Nothing in my previous life had any value; the reality was my need for the one
person who occupied my thoughts morning to night and stepped into my dreams. When,
in the course of my duties, I read love poetry aloud to my students, tears ran
down my cheeks and they told each other: ‘Here is an Englishman with a heart. We
thought all Englishmen were cold as ice!’
These students, particularly a small senior
group of five or six, were also a refuge. I might hate Egypt for being 8,000 miles from where I wanted to be, but I loved these young Egyptians. I
rejoiced in their warmth, openness and the trust they placed in me to teach
them what they needed to know; and soon I began to love their faith, for these
young people were good Muslims. I had no more doubts. If I ever found it
possible to commit myself to a religion - to imprison myself in a religion -
this could only be Islam. But not yet! I thought of St. Augustine’s prayer: ‘Lord,
make me chaste, but not yet’, knowing that throughout the ages other young men,
thinking that they had an ocean of time before them, had prayed for chastity or
piety or a better way of life, but with the same reservation; and many had been
taken by death in this same state.
All things being equal, I might never have
overcome my hesitations. Intending eventually to accept Islam, I might have postponed
the decisive act year after year and still been saying ‘Not yet!’ when age
crept up me. But all things were not equal. The longing for Jamaica and for that person grew instead of diminishing as the months passed, as though feeding upon
itself. I awoke one morning to the realization that only lack of money
prevented me from returning to the Island. I made enquiries and found that, if
I traveled on the deck of a steamer, I could make the journey for £70. I was
sure I could save this sum by the end of the university term, and my life was
at once transformed. Knowing that escape was close, I could even begin to
enjoy Cairo. But one question now demanded a firm answer, and the answer could
no longer be postponed. The opportunity to enter Islam might never come again.
Before me was an open door. I thought that, if I did not walk through it, that
door might close forever. Yet I knew what kind of life I would be living in Jamaica and doubted whether I would have the strength of character to live as a Muslim in
that environment.
+ + + + + + +
Parts of the exercise
1. In the memoir passage about teaching in Egypt, what would a journey back to Jamaica on the deck of a steamer cost?
2. Reproduce the memoir passage about teaching in Egypt, starting at "All things being" and ending at "never come again.".
3. Go on with the memoir passage about teaching in Egypt and longing for Jamaica from the point where it stops.

Supplied records
+ + + + + + +
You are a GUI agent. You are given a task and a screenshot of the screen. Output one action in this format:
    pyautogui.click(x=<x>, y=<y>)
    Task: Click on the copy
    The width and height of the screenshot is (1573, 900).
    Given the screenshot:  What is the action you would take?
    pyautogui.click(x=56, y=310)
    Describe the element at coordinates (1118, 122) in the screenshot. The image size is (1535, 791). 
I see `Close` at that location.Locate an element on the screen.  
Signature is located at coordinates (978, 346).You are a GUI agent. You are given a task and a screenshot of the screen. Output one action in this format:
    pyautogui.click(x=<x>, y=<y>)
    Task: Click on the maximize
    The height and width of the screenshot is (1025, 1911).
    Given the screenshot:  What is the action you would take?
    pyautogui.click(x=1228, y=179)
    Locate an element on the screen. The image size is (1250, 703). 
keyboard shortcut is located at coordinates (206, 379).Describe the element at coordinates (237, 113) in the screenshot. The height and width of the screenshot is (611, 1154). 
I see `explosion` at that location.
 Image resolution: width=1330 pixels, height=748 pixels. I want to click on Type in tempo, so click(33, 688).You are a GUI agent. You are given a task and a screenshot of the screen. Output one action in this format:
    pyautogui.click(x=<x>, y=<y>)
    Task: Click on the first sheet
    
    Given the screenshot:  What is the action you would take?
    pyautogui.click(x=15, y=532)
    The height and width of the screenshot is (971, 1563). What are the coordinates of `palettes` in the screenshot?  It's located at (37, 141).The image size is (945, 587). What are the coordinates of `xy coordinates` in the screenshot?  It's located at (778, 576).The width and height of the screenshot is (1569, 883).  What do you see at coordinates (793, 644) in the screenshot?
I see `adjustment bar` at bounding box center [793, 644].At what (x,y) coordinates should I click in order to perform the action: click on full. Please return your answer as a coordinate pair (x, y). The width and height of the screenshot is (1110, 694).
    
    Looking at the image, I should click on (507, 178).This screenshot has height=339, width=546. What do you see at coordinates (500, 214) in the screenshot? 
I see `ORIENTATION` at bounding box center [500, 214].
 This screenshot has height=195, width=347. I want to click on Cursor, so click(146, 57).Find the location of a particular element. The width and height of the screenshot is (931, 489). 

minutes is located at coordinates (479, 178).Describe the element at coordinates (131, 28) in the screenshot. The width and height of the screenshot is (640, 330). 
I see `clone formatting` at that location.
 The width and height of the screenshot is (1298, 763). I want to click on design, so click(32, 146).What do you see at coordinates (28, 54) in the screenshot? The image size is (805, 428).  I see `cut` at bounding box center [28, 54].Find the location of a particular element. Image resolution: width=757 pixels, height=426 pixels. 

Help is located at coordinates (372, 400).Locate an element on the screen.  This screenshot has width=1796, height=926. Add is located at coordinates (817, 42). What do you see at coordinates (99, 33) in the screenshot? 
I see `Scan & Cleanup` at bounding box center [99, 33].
+ + + + + + +
Answers below
1. £70.

2.
All things being equal, I might never have
overcome my hesitations. Intending eventually to accept Islam, I might have postponed
the decisive act year after year and still been saying ‘Not yet!’ when age
crept up me. But all things were not equal. The longing for Jamaica and for that person grew instead of diminishing as the months passed, as though feeding upon
itself. I awoke one morning to the realization that only lack of money
prevented me from returning to the Island. I made enquiries and found that, if
I traveled on the deck of a steamer, I could make the journey for £70. I was
sure I could save this sum by the end of the university term, and my life was
at once transformed. Knowing that escape was close, I could even begin to
enjoy Cairo. But one question now demanded a firm answer, and the answer could
no longer be postponed. The opportunity to enter Islam might never come again.

3.
I made a decision that must, with good reason,
seem shocking to most people, and not only to my fellow Muslims. I decided-as
I put it to myself -to ‘sow a seed’ in my heart, to accept Islam at once in the
hope that the seed would one day germinate and grow into a healthy plant. I
will offer no excuses for this, and I would blame no one for accusing me of
insincerity and a false intention. But it is possible that they may be
underestimating God’s readiness to forgive human weakness and His power to
bring forth plant and fruit from a seed sown in barren ground. In any case, I
was under a kind of compulsion and knew what I had to do. I went to Martin
Lings, poured out my story and asked him to give me the Shahadah, in other
words to accept my Testimony of Faith. Although hesitant at first, he did so.
Full of fear and yet joyful, I prayed for the first time in my life. Next day,
for this was Ramadan, I fasted, something that I could never have imagined myself
doing. Soon afterwards I told my senior students the news and their delight
was like a warm embrace. I had thought previously that I was close to them,
but now I understood that there had always been a barrier between us. Now the
barrier was down, and I was accepted as their brother. In the six weeks that
remained before my secret departure (I had not told my Head of Department that
I was leaving) one of them came every day to teach me Quran. I looked at my
reflection in the mirror. The face was the same, but it masked a different
person. I was a Muslim! Still in a state of amazement I boarded ship in Alexandria and sailed away to an uncertain future.